次の段階をエンゲルスはモーガンにならって「血縁家族」と呼びます。これは世代間にわかれた家族形態のことで、結果、無制限の性交から親子関係が排除されていく。排除がもう一段進み、兄弟姉妹との性交も禁じられると、「プナルア(親友、仲間)家族」と呼ばれることになります。
この段階までの家族に特徴的なのが「母権制」です。集団婚に典型的ですが、エンゲルスは、子供から見て父親がだれであるかは分からないが、実母がだれであるかは分かるだろうという仮説を立てます。嫉妬のない集団婚である以上、すべての子供を母親がわが子と呼ぶものの、実際には自分が腹を痛めた子供は見分けられるというわけです。
母権制がなぜ重要かと言うと、私有財産と国家の起源に関わるからです。母方による血統の承認は、わが子が母方の氏族に属することを意味し、財産相続でも母方が優位となります。しかし、私有財産が発生すると、この家族形態が壊れ、母子相続よりも父子の関係が重視された結果、資本主義と国家の誕生につながっていくことになるのです。
もう少し、エンゲルスの意見を辿りましょう。「対偶婚家族」から「一夫一婦制家族」への移行期こそ、人類にとって最も劇的な変化の時代でした。家畜の飼育がはじまると富は激増し、家屋や衣類、装飾品にくわえ新たに牛・羊・豚などの財産を生みだします。当初、氏族の共同所有だったこれらの財産は、食料調達とそれに必要な労働手段、すなわち奴隷の持ち主である夫の地位を次第に高め、夫が自らの財産を子供に引き継ごうという衝動を生みだしました。ここに家族における男女関係は逆転し、母権制の解体とともに男性が財産と奴隷、そして女性を従える家族形態、すなわち一夫一婦制家族が生じてくるのです。

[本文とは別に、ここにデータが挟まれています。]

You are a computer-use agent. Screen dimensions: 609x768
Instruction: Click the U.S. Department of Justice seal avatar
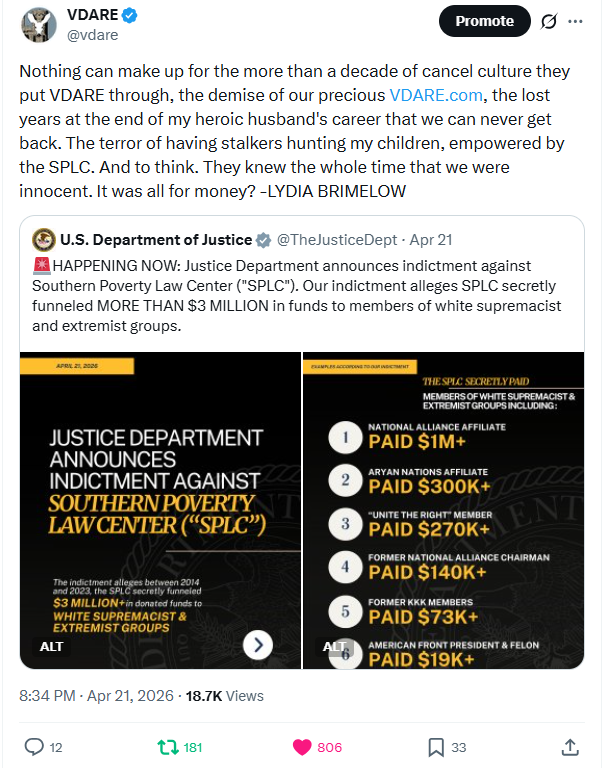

今日の常識からすれば、一夫一婦制は一組の男女の恋愛結婚をイメージさせることでしょう。しかしエンゲルスはそうした価値観をきっぱりと否定し、男性が相続人である子供を女性に生ませる強制関係だと指摘します。奴隷制が同時に誕生したのは、女性が家族内で奴隷とおなじ役割を果たすに過ぎないからだとさえ指摘します。「歴史に現われる最初の階級対立は、一夫一婦制における男女の敵対関係の発展と合致し、また最初の階級抑圧は、男性による女性の抑圧と合致する」。あらゆる人間関係を階級対立から読み解くマルクス=エンゲルスにとって、最初に非難されるべきは一夫一婦制の家族だったのです。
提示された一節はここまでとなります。